Ein Jahr später geben Musiklehrer aus Frankreich ein Konzert in Jerusalem und in Ramallah: Ramzi ist einer von zwei Schülern, denen sie das Angebot machen, Geige am Konservatorium von Angers zu studieren.
Schon während seiner Studienjahre denkt er darüber nach, wie er einmal den Kindern in den Palästinensischen Gebieten Musikunterricht anbieten könnte – Musik spielte damals kaum eine Rolle in ihren Lehrplänen.

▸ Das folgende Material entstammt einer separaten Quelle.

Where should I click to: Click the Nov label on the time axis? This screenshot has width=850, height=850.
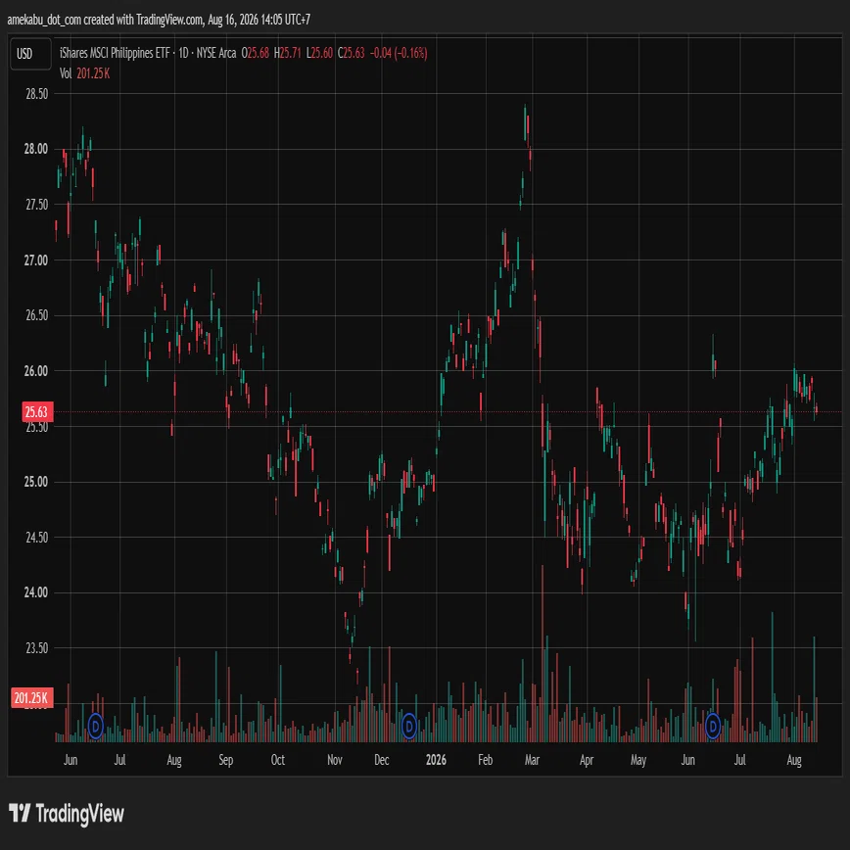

Der ARTE-Reporter lernte Ramzi vor sieben Jahren kennen und drehte damals ein Porträt von ihm. Sieben Jahre später fuhr er wieder zu ihm und erlebte, wie aus der Idee des Jungen Wirklichkeit geworden ist: Sein Verein Al Kamandjati (der Geiger auf Arabisch) hat Erfolg, die Musik und wie man lernt sie zu spielen, beginnt allmählich wieder eine Rolle zu spielen bei den Palästinensern. Aus dem Steinewerfer ist ein Musiker und ein Lehrer geworden. Ramzis Geschichte könnte als Vorbild dienen und als Ansporn, den Weg des Friedens zwischen Israel und Palästina weiter voranzuschreiten, trotz aller politischen Konflikte.
Hören Sie zu!
Die junge Ala nimmt Geigenunterricht bei Alessio, einem 35-jährigen Italiener, der die berühmte Mailänder Scala verlassen hat, wo er fünf Jahre lang gespielt hatte. Heute verdient er zwar weniger als 2000 Euro im Monat, aber dafür fühle er hier einen echten zwischenmenschlichen Austausch.
Ramzi Abu Redwan spielt Bratsche im Vereinszentrum Al Kamandjati in Ramallah. Der frühere Aktivist, der während der ersten Intifada 1987 sehr engagiert war, hat letztlich die Musik dem Steinewerfen vorgezogen. Al Kamandjati (arab. für Violinist) gibt seit 2005 palästinensischen Kindern kostenlosen Musikunterricht.